— Task description —
Print the Python passage below on any(), all() and join() in full, with no changes.

Checking Multiple Conditions with any()
and all()
Sometimes you want to check if any or all items in a list meet a certain condition. In many languages, you’d use a loop with flags or counters to do this.
has_negative = False
for num in numbers:
if num < 0:
has_negative = True
break
This is clear enough, but it adds extra lines and variables. You can do this with the any()
function in Python.
has_negative = any(num < 0 for num in numbers)
And if you want to make sure all numbers are positive:
all_positive = all(num > 0 for num in numbers)
These functions work by evaluating a condition across all elements and stopping as soon as the result is known.
Combining Strings with join()
If you’ve ever needed to build a sentence or combine characters or words from a list, your first instinct might be to loop through them and add each one manually, like this:
sentence = ''
for word in words:
sentence += word + ' '
This works, but it’s inefficient, especially with large lists. Using Python’s join() function, you can simply do this:
sentence = ' '.join(words)

— Recorded information —

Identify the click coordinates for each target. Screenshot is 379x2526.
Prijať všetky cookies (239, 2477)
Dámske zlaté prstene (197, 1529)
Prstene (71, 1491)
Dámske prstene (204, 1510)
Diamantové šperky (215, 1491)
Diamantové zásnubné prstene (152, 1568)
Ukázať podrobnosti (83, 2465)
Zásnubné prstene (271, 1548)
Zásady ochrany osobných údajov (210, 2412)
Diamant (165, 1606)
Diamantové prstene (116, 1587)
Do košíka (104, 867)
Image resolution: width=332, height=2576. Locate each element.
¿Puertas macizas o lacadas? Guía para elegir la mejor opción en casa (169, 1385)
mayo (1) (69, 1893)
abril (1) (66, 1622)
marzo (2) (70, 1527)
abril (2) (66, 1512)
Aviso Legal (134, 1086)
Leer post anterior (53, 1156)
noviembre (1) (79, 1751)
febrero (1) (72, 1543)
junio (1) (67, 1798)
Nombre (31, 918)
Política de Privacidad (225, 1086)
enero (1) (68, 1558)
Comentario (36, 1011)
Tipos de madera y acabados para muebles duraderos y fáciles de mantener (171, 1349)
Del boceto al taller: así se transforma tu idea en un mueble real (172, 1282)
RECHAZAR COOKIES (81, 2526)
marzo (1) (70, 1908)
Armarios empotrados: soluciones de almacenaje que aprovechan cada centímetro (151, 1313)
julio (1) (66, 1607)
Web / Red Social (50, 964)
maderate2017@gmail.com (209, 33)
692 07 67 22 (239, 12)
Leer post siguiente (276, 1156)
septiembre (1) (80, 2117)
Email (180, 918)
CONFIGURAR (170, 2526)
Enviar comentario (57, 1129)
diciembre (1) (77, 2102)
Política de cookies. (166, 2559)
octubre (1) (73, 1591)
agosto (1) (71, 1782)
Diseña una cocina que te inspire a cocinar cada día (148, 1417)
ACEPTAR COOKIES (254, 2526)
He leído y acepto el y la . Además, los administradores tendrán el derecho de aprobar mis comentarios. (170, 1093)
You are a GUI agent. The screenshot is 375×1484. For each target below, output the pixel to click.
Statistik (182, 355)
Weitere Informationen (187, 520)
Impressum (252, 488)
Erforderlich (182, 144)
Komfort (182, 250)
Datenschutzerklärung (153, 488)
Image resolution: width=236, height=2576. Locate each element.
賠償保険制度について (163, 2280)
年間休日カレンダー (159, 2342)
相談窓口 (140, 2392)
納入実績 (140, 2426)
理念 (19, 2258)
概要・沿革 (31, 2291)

— Finished exercise —
Checking Multiple Conditions with any()
and all()
Sometimes you want to check if any or all items in a list meet a certain condition. In many languages, you’d use a loop with flags or counters to do this.
has_negative = False
for num in numbers:
if num < 0:
has_negative = True
break
This is clear enough, but it adds extra lines and variables. You can do this with the any()
function in Python.
has_negative = any(num < 0 for num in numbers)
And if you want to make sure all numbers are positive:
all_positive = all(num > 0 for num in numbers)
These functions work by evaluating a condition across all elements and stopping as soon as the result is known.
Combining Strings with join()
If you’ve ever needed to build a sentence or combine characters or words from a list, your first instinct might be to loop through them and add each one manually, like this:
sentence = ''
for word in words:
sentence += word + ' '
This works, but it’s inefficient, especially with large lists. Using Python’s join() function, you can simply do this:
sentence = ' '.join(words)